Transportes e Mobilidade Urbana


A NATUREZA JURÍDICA DO PEDÁGIO

Fernando Augusto Ferreira Rossa

1 INTRODUÇÃO

É antiga a discussão a respeito da natureza jurídica do pedágio. Uma primeira corrente, hoje minoritária, o considera tributo, sob a modalidade de taxa.
Arrima-se para tanto, no disposto no art. 150 inciso V, da CF, que ressalva e autoriza a cobrança de pedágio pela utilização de vias conservadas pelo Poder Público. Como se trata de norma inserida no capítulo constitucional que disciplina o Sistema Tributário Nacional, conclui pela sua natureza tributária.
Primeiramente analisa-se o que a legislação nacional fala sobre o tema na Constituição Federal de 1988:
“Art. 150 – Sem prejuízo de outras garantias asseguradas ao contribuinte, é vedado à União, aos Estados, ao Distrito Federal e aos Municípios: 
V – estabelecer limitações ao tráfego de pessoas ou bens, por meio de tributos interestaduais ou intermunicipais, ressalvada a cobrança de pedágio pela utilização de vias conservadas pelo poder público.”

## MATERIAL FORNECIDO
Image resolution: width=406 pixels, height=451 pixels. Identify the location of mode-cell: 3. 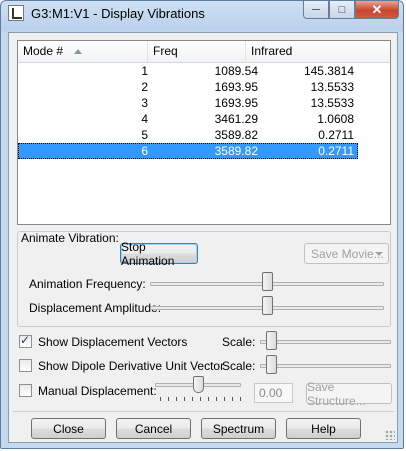
(144, 103).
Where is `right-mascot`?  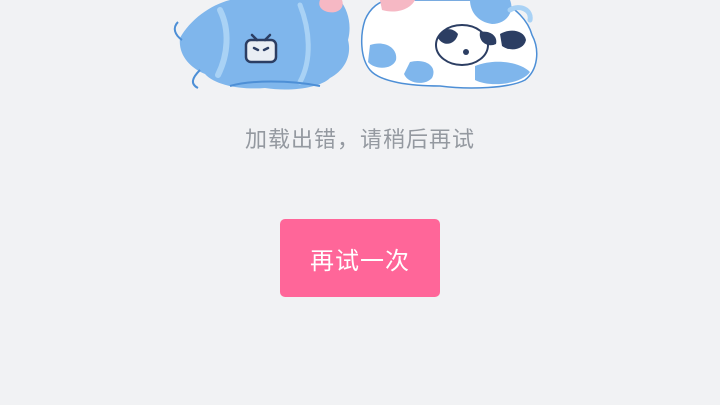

## REQUISITOS DA TAREFA
Por favor, edite o trecho do texto sobre a natureza jurídica do pedágio que abre com as palavras contendo "Transportes e Mobilidade" e fecha com "sua natureza tributária.". Reproduza esse trecho trocando "corrente" por "vertente".

## ÁREA DE RESPOSTA
Transportes e Mobilidade Urbana


A NATUREZA JURÍDICA DO PEDÁGIO

Fernando Augusto Ferreira Rossa

1 INTRODUÇÃO

É antiga a discussão a respeito da natureza jurídica do pedágio. Uma primeira vertente, hoje minoritária, o considera tributo, sob a modalidade de taxa.
Arrima-se para tanto, no disposto no art. 150 inciso V, da CF, que ressalva e autoriza a cobrança de pedágio pela utilização de vias conservadas pelo Poder Público. Como se trata de norma inserida no capítulo constitucional que disciplina o Sistema Tributário Nacional, conclui pela sua natureza tributária.